The third and perhaps strongest element in making Strait-Jacket enjoyable is that formidable force known as Joan Crawford. I once heard someone remark that Crawford played Strait-Jacket as if it were Mildred Pierce except with an ax. The thing about Crawford is that she never cheated on a performance. She never winked at the camera. She always took whatever material she was given seriously. It did not matter how awful the film was. It did not matter how outlandish the material was. She always played things seriously.
You can see that in some of her other post-What Ever Happened to Baby Jane? films.

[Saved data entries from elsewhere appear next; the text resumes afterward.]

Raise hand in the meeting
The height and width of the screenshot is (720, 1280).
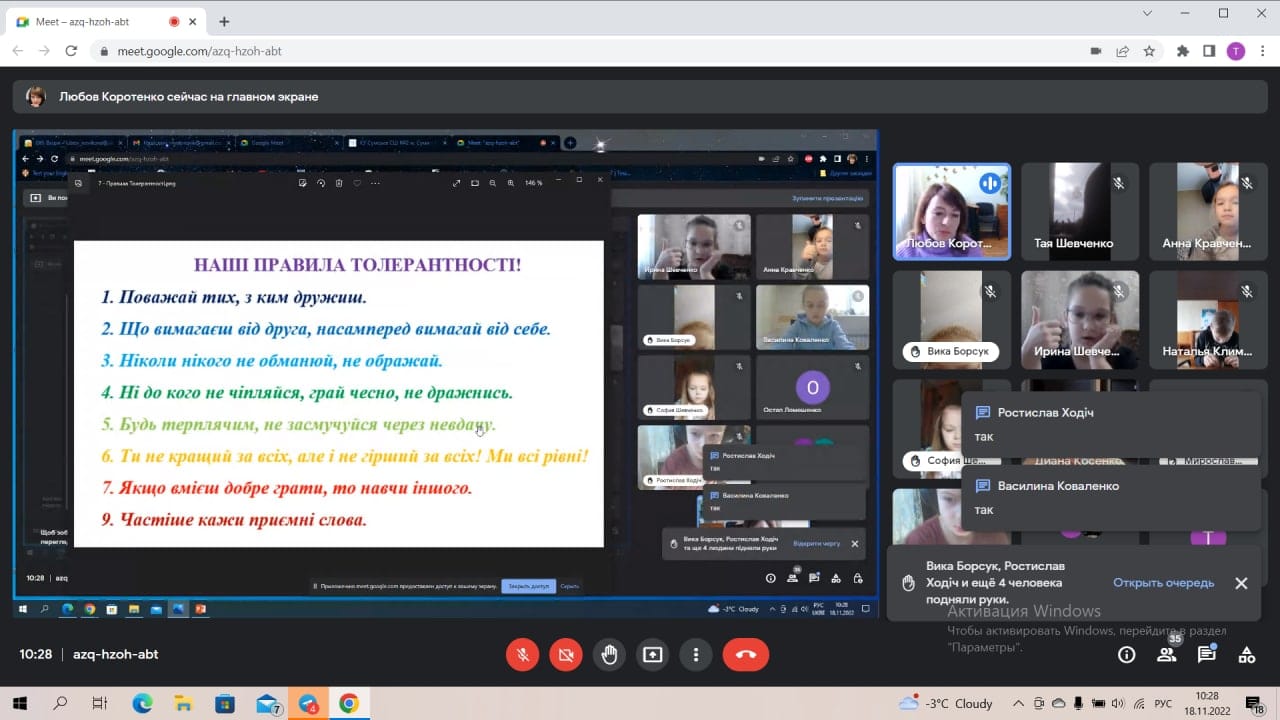[x=609, y=654]
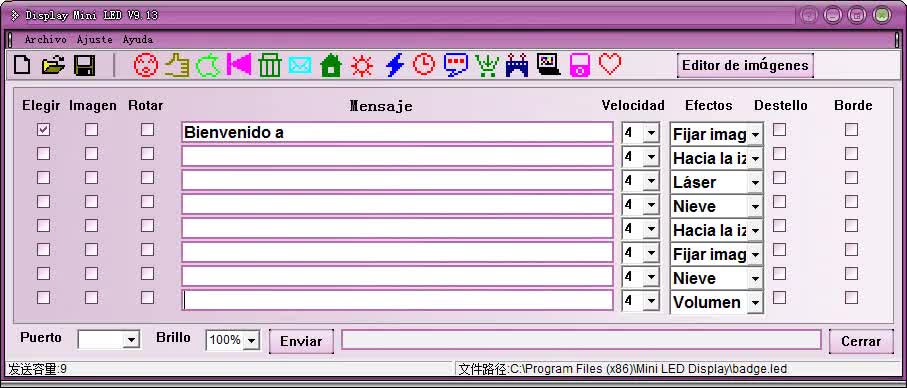Save using the floppy disk icon
This screenshot has width=907, height=388.
pyautogui.click(x=84, y=65)
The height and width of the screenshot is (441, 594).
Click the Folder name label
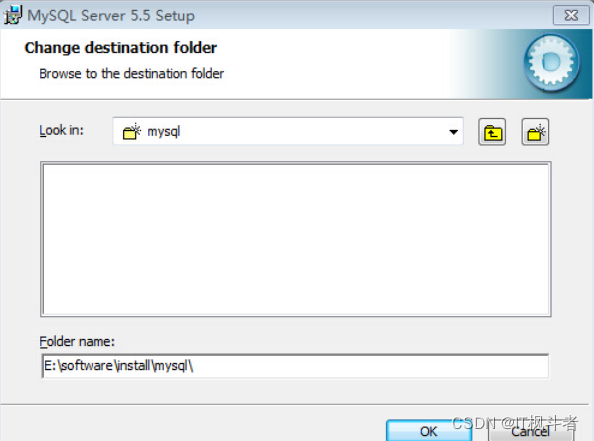(x=77, y=341)
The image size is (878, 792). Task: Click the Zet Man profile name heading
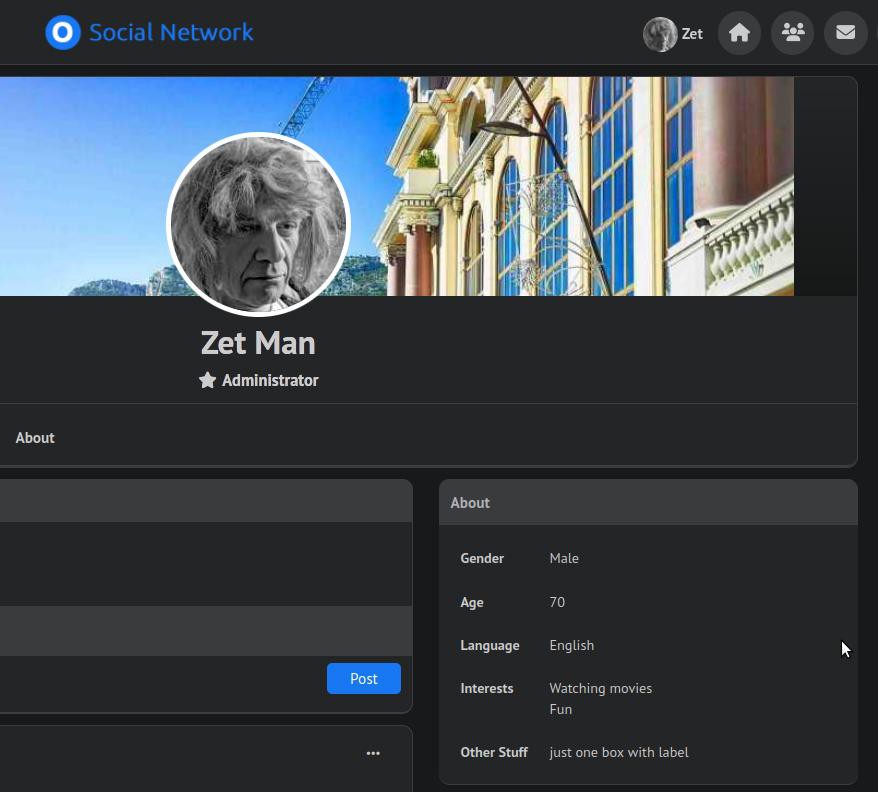click(258, 343)
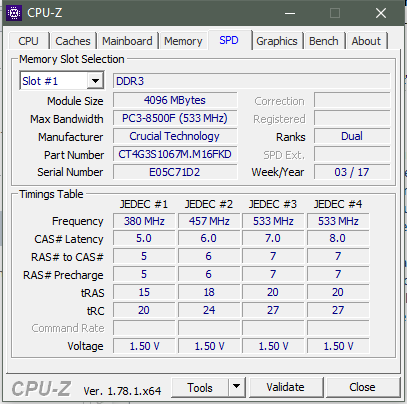Screen dimensions: 407x404
Task: Click the CPU-Z title bar icon
Action: pos(14,13)
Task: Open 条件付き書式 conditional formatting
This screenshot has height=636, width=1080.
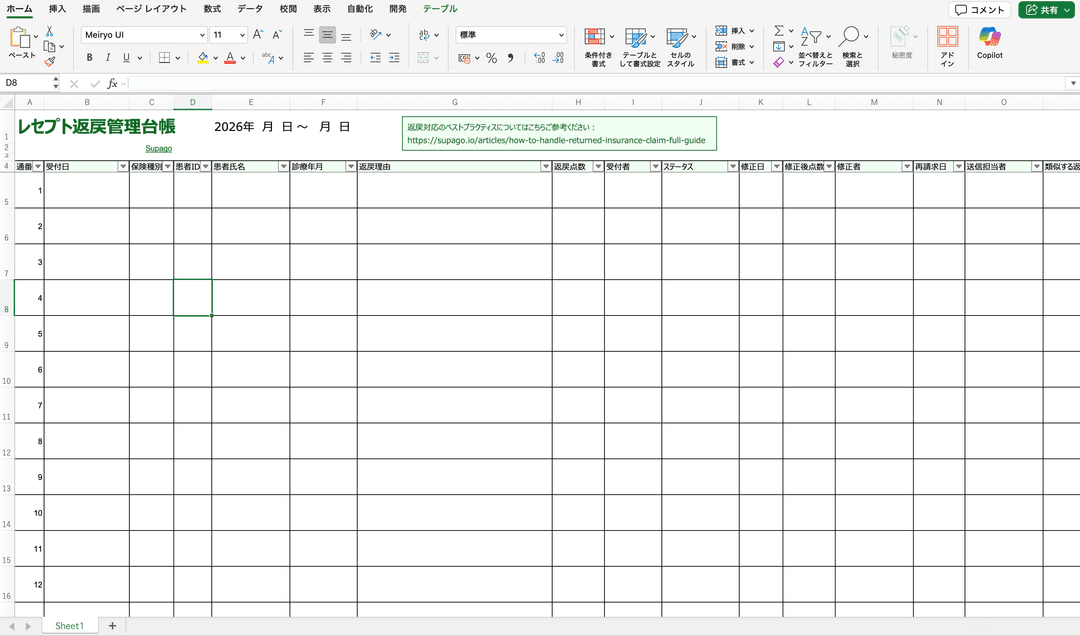Action: (598, 46)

If you stumble onto something like Berserk! or Trog, Joan Crawford took the same professional tone there that she did here. I would argue that Joan Crawford was actually quite good in Strait-Jacket. She made Lucy into a sympathetic figure, a woman attempting to keep her sanity even as it teeters dangerously close to collapsing. She and Diane Baker have a wonderful chemistry, with their scenes being a highlight of the film. In her at times crazed defense of Carol to her prospective in-laws and genuine sadness at the end, Joan Crawford does a standout job.
The part where she openly flirts with Michael is so bizarre, but again, bless Crawford for trying.
There is granted, one element in Crawford's performance that is simply too impossible to ignore. In the early section, her vanity got the best of her. There is no way that Joan Crawford, who was anywhere from 56 to 60 years old when Strait-Jacket was released, could pass for a woman in her forties. I'm not sure that she was supposed to be in her sixties for the bulk of Strait-Jacket. Her character may have technically been in her forties given that Carol was supposed to be in her early twenties. Crawford does look too old for any of this to make sense. However, I find it oddly brave of her to even try.
In terms of the acting, I think Castle did a serviceable job directing his cast. Diana Baker did a very respectable job as Carol. Baker made Carol into a woman torn between loving and hating her mother. Sometimes, she shows a very sympathetic and protective side. Other times, her hostility and anger come through. This film is an early role for George Kennedy as the loutish farmhand. He is delightfully despicable as Leo Krause, taunting Carol by calling Lucy a loony. It is to where one enjoys him getting his comeuppance.
One should give Castle credit for directing Mitchell Cox as Dr. Anderson, the psychiatrist who literally gets the chop. Why? Cox was not an actor. He was a Pepsi executive who got this role in Strait-Jacket due to Crawford's connections to Pepsi. He was clearly not an actor, but he did not embarrass himself either.
The film has a very effective score from Van Alexander, part spooky part dramatic. There are also some wonderful close-ups of Crawford, a credit to cinematographer Arthur Arling.
One final note about Strait-Jacket. In both Strait-Jacket and Mommie Dearest, we see Joan Crawford wielding an ax in a crazed manner. We also see in both films a scene where the male partner's heads are cut out of pictures. I do not offer anything other than an observation on how there are similarities in both stories.
Slightly campy, slightly creepy, Strait-Jacket balances genuine thrills with a bit of amusement. The film has a strong and committed Joan Crawford performance (one that is perhaps too committed to the material). I am always entertained by Strait-Jacket, even it is a bit second-rate. It is, however, a cut above her later work.